Both due to its efficacy and favorable side effect profile when compared with alternative drugs for rheumatologic conditions, hydroxychloroquine is an important agent in rheumatologists’ armamentarium. However, one barrier to hydroxychloroquine use can be its effects on the eye (also see “Revised Retinopathy Screening Guidelines,”). Ocular side effects of hydroxychloroquine can include impact on the cornea, ciliary body, lens and retina.1 Corneal deposits, fortunately, rarely affect vison.2 However, the concern of retinal toxicity and the need for monitoring must be reviewed with patients prior to and during its use.2,3
Monitoring is intended to identify separate ocular disease that would interfere with identifying changes or baseline retinal disease that could increase hydroxychloroquine’s risk, as well as to detect the earliest changes related to hydroxychloroquine.
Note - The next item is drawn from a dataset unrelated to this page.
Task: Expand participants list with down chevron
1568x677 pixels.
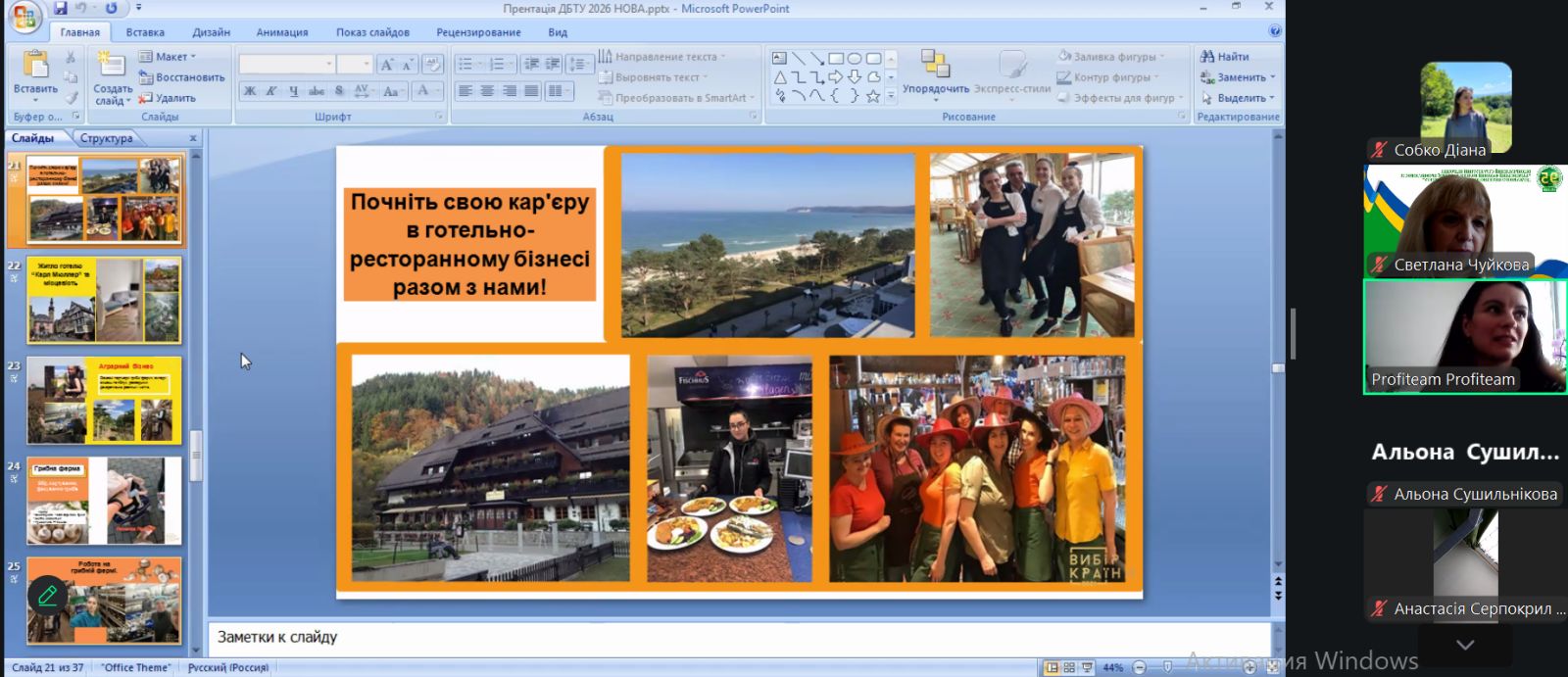Action: click(x=1464, y=645)
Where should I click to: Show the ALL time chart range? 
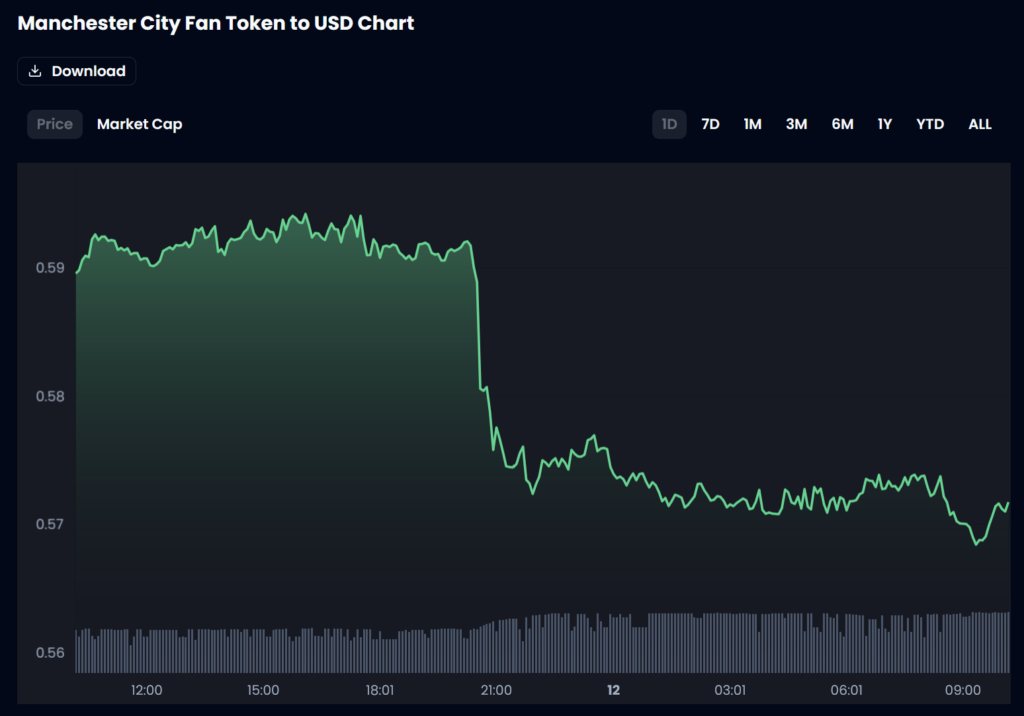pos(980,124)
The concern with retinal toxicity is that this may be irreversible and may progress even after hydroxychloroquine discontinuation. Identifying toxicity prior to changes affecting the fundus limits potential for further deterioration.4 Despite this, a significant proportion of individuals receive hydroxychloroquine without eye examinations.5
Estimates of prevalence are variable among studies, with differences likely representing the increasing availability of more sensitive testing and case ascertainment by the studies. Further, the impairment experienced by patients was variable. Initial studies demonstrated the risk as low as 0.5% and no events of retinal toxicity when dosing was below 6.5 mg/kg/day of ideal body weight.6 Further a prospective cohort demonstrated incidence of 0.5% in patients all treated with less than 6.5 mg/kg/day with no events occurring until after six years of treatment.7
Wolfe et al, in a study of patient-reported toxicity with review of medical records by experts, identified overall prevalence as 0.65%. However, the probability of toxicity was 0.29% after five years and further increased after 10 years (1%) and 15 years (2.1%).8 In a study published in 2014 by Melles and Marmor that included only patients who had been assessed with visual field examination or Spectral Domain-Optical Coherence Tomography (SD-OCT), the prevalence was 7.5%.9
Fortunately, thus far, studies have not identified clear risk to children who had an in utero exposure.10 In certain scenarios particularly systemic lupus erythematosus, hydroxychloroquine is felt to be an important treatment option for pregnant women.11
Ideal Body Weight Vs. Real Body Weight
In terms of daily dose, initial studies emphasized a cut-off of 6.5 mg/kg of ideal body weight in terms of toxicity risk.12 However, due to the typical dosing of either 200 or 400 mg of hydroxychloroquine, it is rare for individuals to receive higher than this cut-off. More recent studies suggest that real body weight predicts retinal toxicity better than ideal body weight.9 Further, a cut-off of 5 mg/kg/day based on real body weight has been proposed.